Union rhetoric about tenure seems to be rooted in the assumption that all teachers are hard-working, and that administrators are generally ill-intentioned. Neither of these is true. And in the event that an administrator continues to fire qualified teachers: well, how long will that pattern last before the administrator’s employers start to wonder why he is so ineffective at retaining employees, why he is so bad at hiring, why he is so bad at developing teachers. Changes to teacher tenure would demand as much improvement from the evaluators as it would the evaluated.
And why in the world are schools incapable of coming up with performance-based evaluation? The current rhetoric gives the impression that student performance data equals standardized test data. Well, just as we are supposed to look at student performance across multiple means of assessment, so we should look at teacher performance using multiple means of assessment. Students have to meet all sorts of standards: school-based performance standards measured by assessment rubrics; state standards and national standards, where they exist (SAT and ACT, for example).
If a district doesn’t have local standards, then get off your asses and develop them. Why can’t reading and writing be assessed based on local benchmarks? Why can’t levels of math or language or science have standards that inform curriculum, instruction and assessment? Given the amount of community control over schools, it is irresponsible not to have community standards for learning that are guided by relevant state standards, but also reflect the character of the community. If there is a way of giving a kid a report card grade for music or art, then there is a way of articulating a standard for performance. And if end-of-year reviews for special education students are designed to assess progress toward goals, then we have standards, and we have evaluation – what more do we need?
When we talk about teacher evaluation in the abstract, it is this very cold, unhuman thing. The truth is that evaluators and evaluated are co-workers. They have human relationships. They have ongoing communication about the challenges that exist in each classroom. But when we hear performance data as part of teacher evaluation, we tend to ignore the “as part” part. Everything exists in a context; make the assessments fit your district context, make your teacher evaluation responsive to building and classroom contexts, and you should be able to have more valuable teacher evaluations.

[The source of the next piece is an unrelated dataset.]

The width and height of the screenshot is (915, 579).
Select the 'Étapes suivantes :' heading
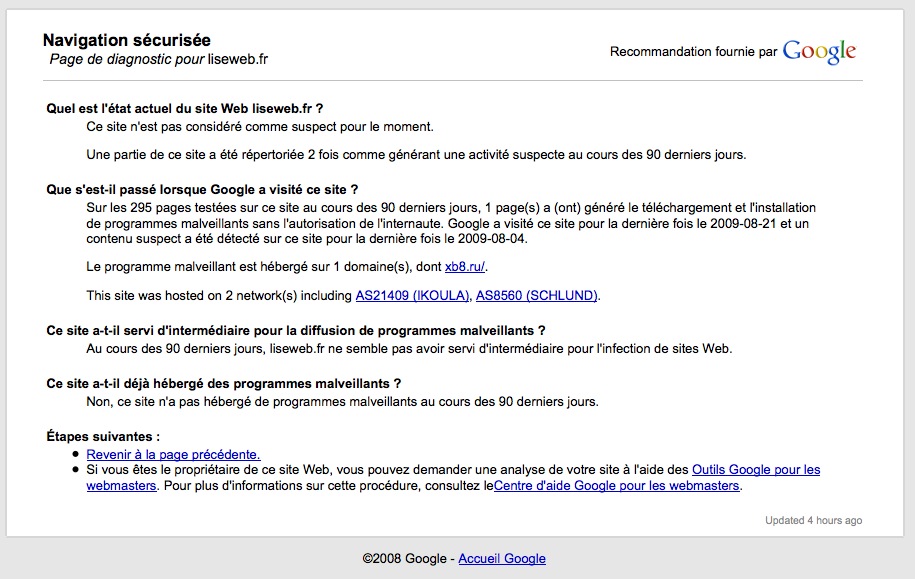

And once you do, you can start to tie evaluation to performance. This doesn’t mean we scrap contracts; it just means that contracts establish a level of base pay, and teacher evaluations then dictate whether or not a teacher will be paid above base, and if so, how much. Come up with a formula that has a low base in the contract within the existing seniority system, and then have performance-based compensation that raises pay to existing levels for teachers whose students achieve an acceptable level of performance. Let those whose students exceed performance expectations, or whose students achieve excellent results (in improvement, not necessarily in raw scores) make more money than they do now.
But because unions have a fundamental distrust of their employers, we automatically believe that the threat of abuse and subjugation of teachers is inevitable. I simply don’t think that’s true. So under the existing system, excellent teachers are valued exactly as teachers who don’t suck. That’s why a thirty year veteran whose students underperform on every standardized measure can makes scores of thousands more than a five-year veteran whose students consistently outperform standards. What’s the difference between the two? Not students. Not curriculum. Just that one has, for whatever reason, continued showing up for work for a much longer time.